ARRIAGA is a spatial conception built using architectural reasoning which does not resort to or to be more precise tries to avoid intermediation processes. Thus, ARRIAGA is not an architectural “project” in its classic form. It is within the scope of Architecture because of its principles and its results and not as a result of the production processes which eventually lead to the final form.

Everything that creates a ritual distance between the user and the object of its attention we consider civilized. The grade of civilization is therefore measured by that distance and by the number and complexity of tools necessary to reach the final object. Take food, as an example, it would be considered barbaric to eat with our hands and yet extremely civilized to go to a restaurant and be presented with 5 different forks – one for each course. The problem is that there is a moment when civilization is no longer in existence and the only fetish exists – a moment when we are no longer tasting the wine but our conscience is focused solely on drinking it from the appropriate glass. Such fetishisms naturally develop in areas of extreme exquisite research, and it is, therefore, a common feature in architecture.

ARRIAGA tries to challenge this situation by taking advantage of a very particular set of circumstances, the coincidence whereby the Author and the Owner are one and the same.

This work was carried out according to an Action-Research methodology, abdicating from the usual intermediate productive processes (such as drawing, technical drawings, 3D simulations, models, etc.) in favor of direct manipulation of materials and spatial limits. The decisions were made on the site, through the user’s physical experience of the site.
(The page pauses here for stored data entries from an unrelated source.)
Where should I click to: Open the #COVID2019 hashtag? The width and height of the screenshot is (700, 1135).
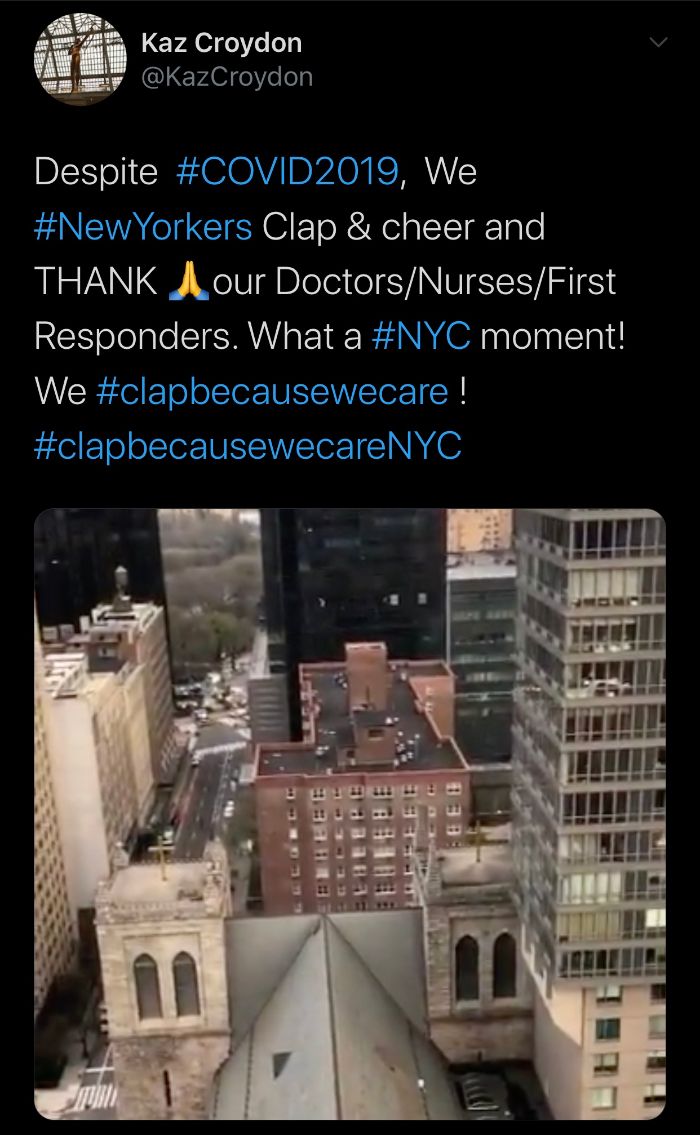coord(287,172)
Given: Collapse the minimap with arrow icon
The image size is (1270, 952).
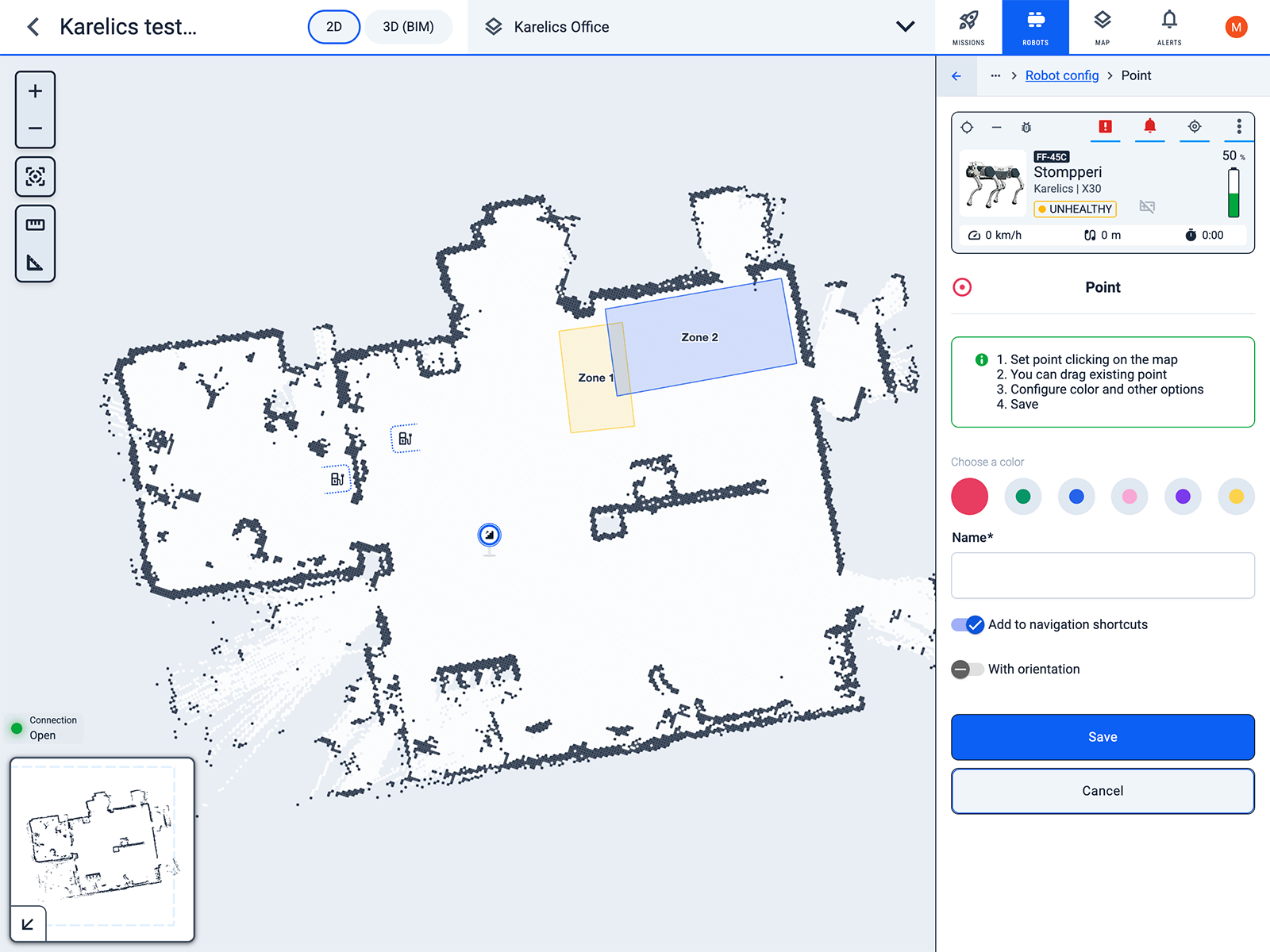Looking at the screenshot, I should coord(28,924).
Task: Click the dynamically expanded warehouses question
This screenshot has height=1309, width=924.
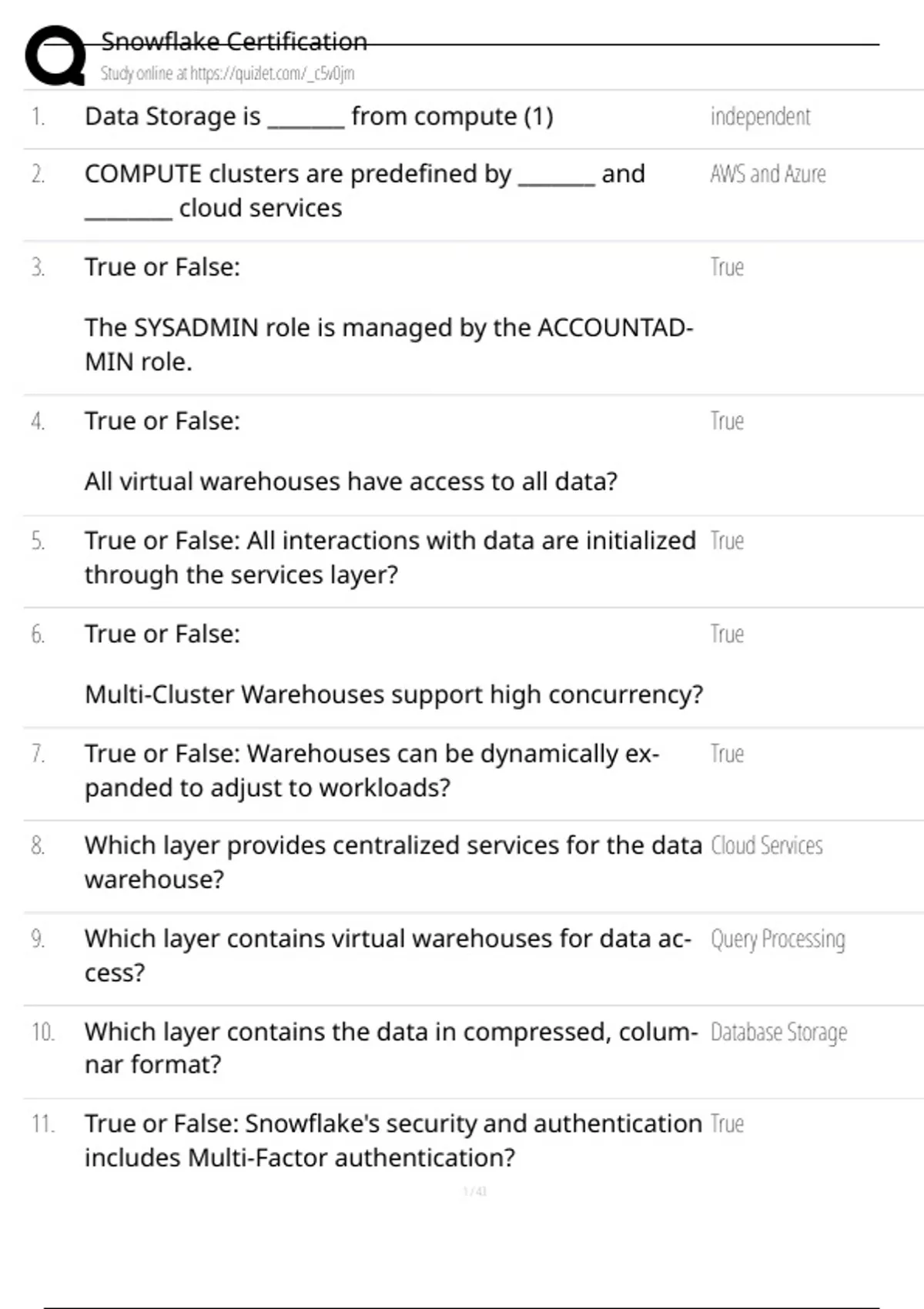Action: [372, 770]
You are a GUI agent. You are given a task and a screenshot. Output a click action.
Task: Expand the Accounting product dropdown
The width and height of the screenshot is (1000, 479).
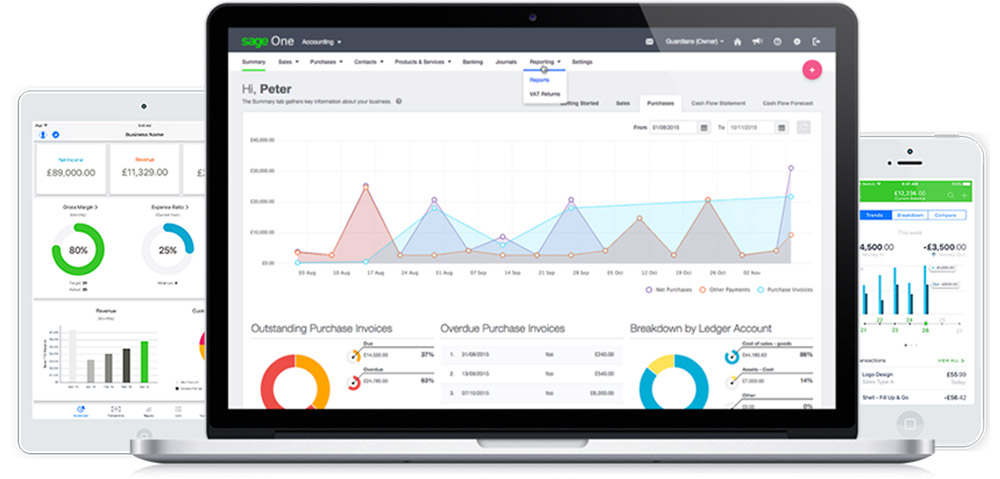tap(321, 42)
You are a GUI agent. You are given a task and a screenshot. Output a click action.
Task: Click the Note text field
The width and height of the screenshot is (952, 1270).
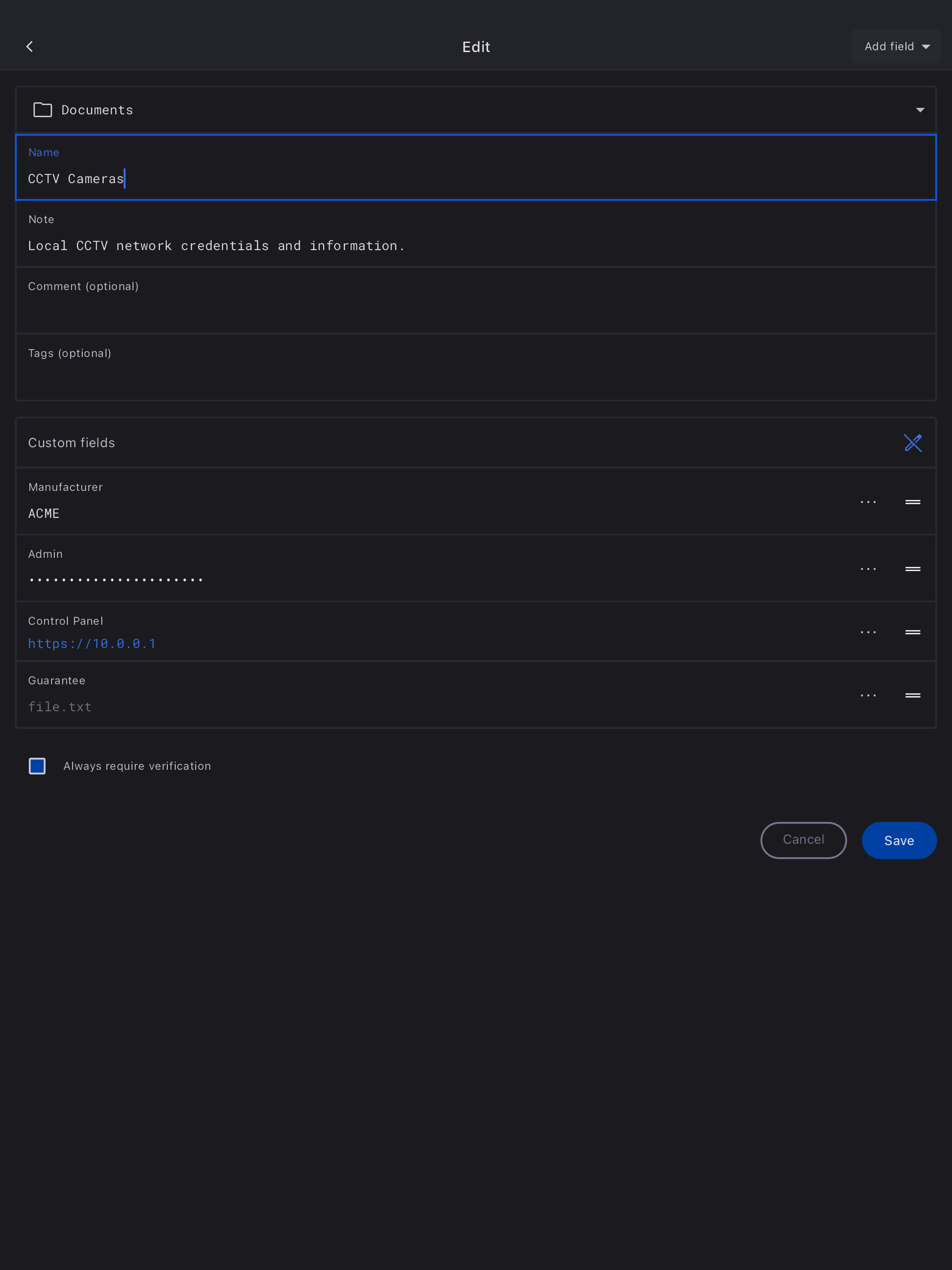[x=476, y=246]
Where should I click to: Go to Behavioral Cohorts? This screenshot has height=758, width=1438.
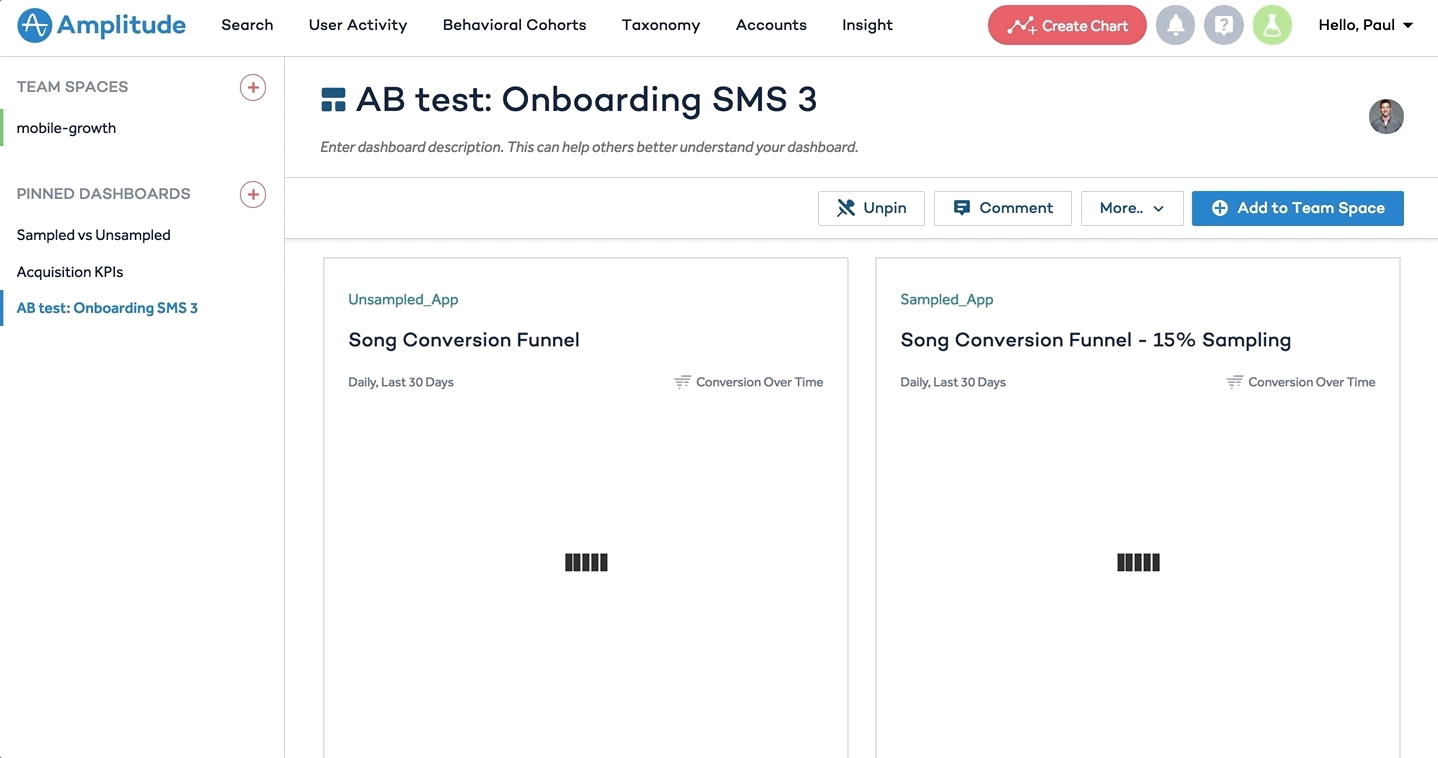click(513, 24)
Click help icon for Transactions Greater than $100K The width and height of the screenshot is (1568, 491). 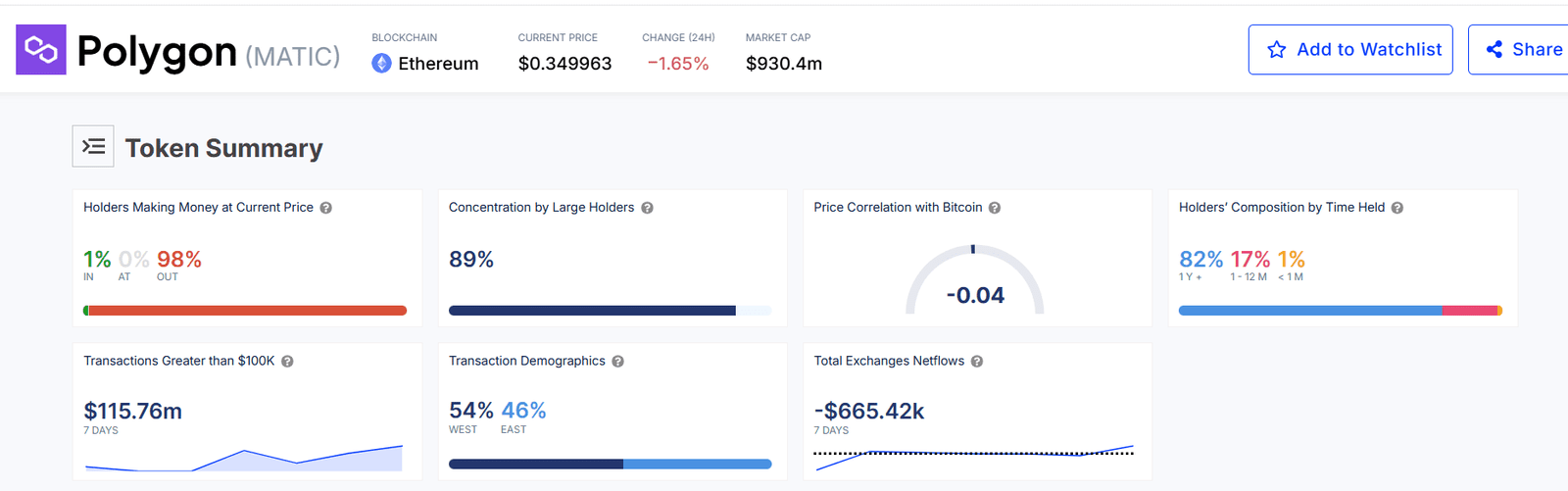coord(287,362)
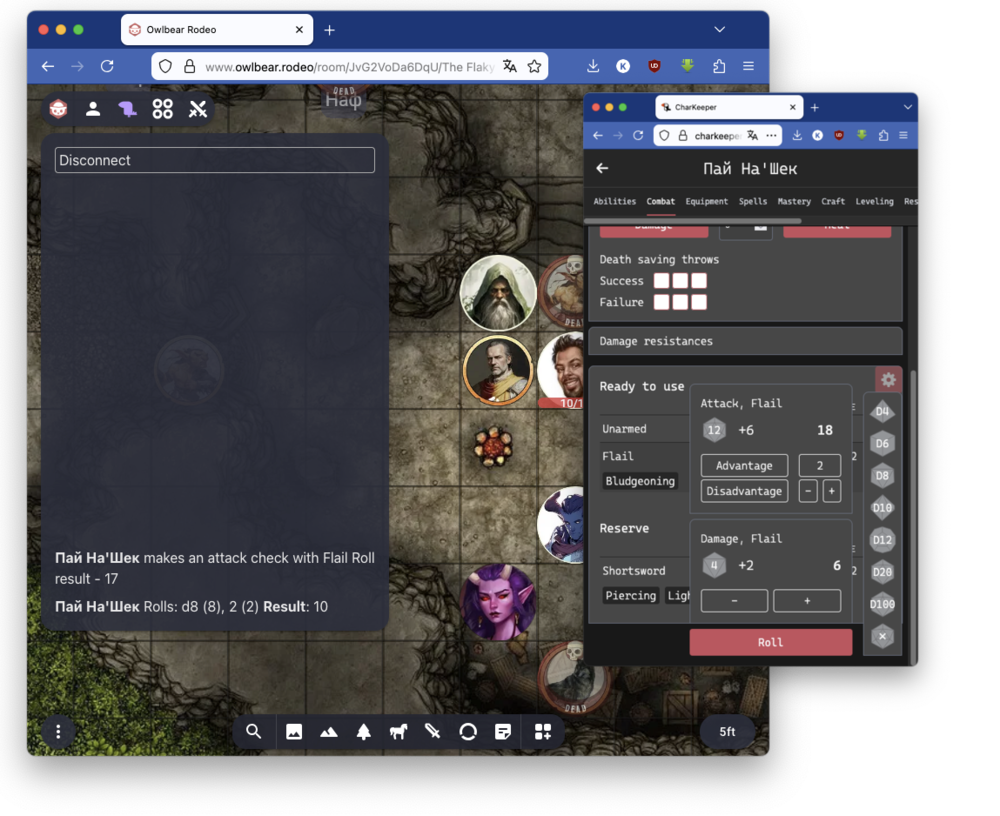The image size is (1000, 816).
Task: Open the 5ft grid scale selector
Action: tap(727, 732)
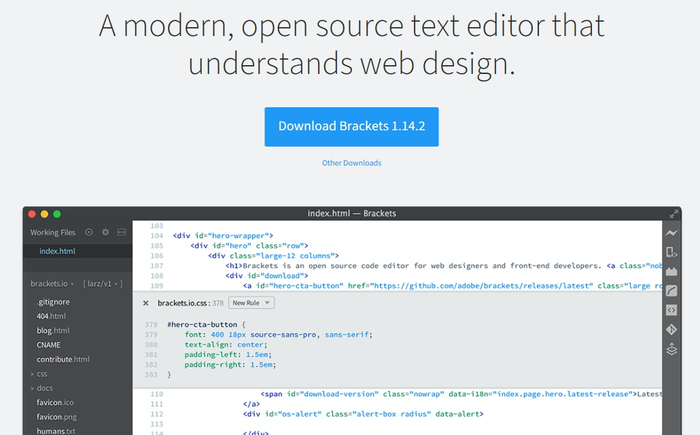Click the code brackets icon in right toolbar
This screenshot has width=700, height=435.
672,309
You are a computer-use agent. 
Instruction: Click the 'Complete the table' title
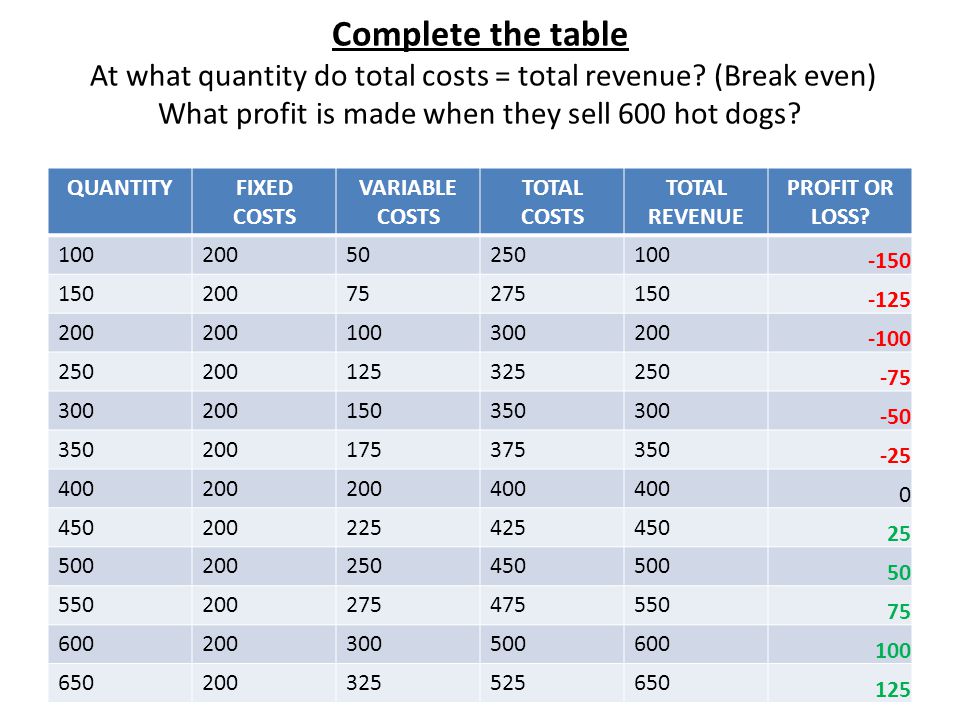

In a building thought to be pre-1840, we discovered a highly fragmented labyrinthine apartment. It lacked proportion and consisted of spaces devoid of natural light. Our main aim was to select and focus on the element of the apartment that was of the utmost importance, providing light, ventilation, and scale to this element, and recycling the remainder, using it to support the central feature.  

A glass curtain now opens onto a patio that had previously been closed up, the main room features raised ceilings, while the ancient interior walls have been opened up to create mezzanine floors. Pieces of original furniture have been repurposed as architectural elements and the previously unnoticed stones have been highlighted as features in the garden.

The result is an atypical rehabilitation, which ironically does not reject either the traditional “typologies” or the existing material panoply. ARRIAGA is a mannerist operation gaining control over an existing space.